### Work to do
Transcribe every line from the one containing "The height and width of the screenshot is (525, 1078)." through the final line of the items, both ends included, copying each line character for character.

* Begin Information shown *

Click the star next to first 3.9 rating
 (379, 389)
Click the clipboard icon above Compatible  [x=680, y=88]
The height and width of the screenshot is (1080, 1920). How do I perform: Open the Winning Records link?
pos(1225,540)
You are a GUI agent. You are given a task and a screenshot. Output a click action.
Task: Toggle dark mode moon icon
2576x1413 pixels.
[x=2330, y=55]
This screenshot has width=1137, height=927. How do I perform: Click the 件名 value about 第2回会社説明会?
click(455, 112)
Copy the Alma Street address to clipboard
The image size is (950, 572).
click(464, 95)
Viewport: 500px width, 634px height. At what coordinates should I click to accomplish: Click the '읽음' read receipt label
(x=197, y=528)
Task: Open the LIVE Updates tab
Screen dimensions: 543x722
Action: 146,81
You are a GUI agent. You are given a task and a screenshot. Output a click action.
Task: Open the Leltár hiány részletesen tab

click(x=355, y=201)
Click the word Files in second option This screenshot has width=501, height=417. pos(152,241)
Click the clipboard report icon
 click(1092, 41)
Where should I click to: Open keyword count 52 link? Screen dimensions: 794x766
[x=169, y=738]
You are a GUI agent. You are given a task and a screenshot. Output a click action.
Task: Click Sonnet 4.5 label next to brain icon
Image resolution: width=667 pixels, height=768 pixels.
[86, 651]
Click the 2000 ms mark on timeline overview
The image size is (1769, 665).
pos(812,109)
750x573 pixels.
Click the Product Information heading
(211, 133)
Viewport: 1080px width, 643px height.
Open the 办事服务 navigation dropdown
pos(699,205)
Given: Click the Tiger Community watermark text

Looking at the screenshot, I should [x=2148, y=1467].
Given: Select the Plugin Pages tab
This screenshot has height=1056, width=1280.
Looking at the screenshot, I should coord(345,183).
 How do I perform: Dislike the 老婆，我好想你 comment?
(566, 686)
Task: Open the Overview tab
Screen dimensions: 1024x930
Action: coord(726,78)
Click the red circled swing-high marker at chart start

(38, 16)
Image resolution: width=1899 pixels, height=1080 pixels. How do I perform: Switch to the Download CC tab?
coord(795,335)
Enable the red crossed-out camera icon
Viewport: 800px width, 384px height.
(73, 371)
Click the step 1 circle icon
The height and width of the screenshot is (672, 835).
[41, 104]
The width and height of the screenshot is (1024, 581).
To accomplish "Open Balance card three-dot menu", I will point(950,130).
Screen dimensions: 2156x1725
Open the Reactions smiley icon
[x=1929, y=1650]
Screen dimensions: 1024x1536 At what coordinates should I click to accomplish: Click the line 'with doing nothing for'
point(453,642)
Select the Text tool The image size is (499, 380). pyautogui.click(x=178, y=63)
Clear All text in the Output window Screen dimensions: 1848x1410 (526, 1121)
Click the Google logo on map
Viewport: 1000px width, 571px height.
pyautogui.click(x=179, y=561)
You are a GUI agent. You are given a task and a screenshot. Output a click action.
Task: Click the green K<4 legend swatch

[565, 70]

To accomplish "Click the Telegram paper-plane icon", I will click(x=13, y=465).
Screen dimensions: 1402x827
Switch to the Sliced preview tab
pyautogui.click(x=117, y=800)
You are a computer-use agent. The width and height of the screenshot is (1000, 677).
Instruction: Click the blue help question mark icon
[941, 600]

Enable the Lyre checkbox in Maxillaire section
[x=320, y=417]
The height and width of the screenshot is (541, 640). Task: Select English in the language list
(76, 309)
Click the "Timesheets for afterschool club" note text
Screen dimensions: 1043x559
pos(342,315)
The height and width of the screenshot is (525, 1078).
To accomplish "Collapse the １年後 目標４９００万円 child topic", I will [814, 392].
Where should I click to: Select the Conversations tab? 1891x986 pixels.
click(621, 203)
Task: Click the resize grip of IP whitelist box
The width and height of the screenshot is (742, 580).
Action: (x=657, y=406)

* End Information shown *

### The reply
The height and width of the screenshot is (525, 1078).
To accomplish "Collapse the １年後 目標４９００万円 child topic", I will [814, 392].
Where should I click to: Select the Conversations tab? 1891x986 pixels.
click(621, 203)
Task: Click the resize grip of IP whitelist box
The width and height of the screenshot is (742, 580).
Action: (x=657, y=406)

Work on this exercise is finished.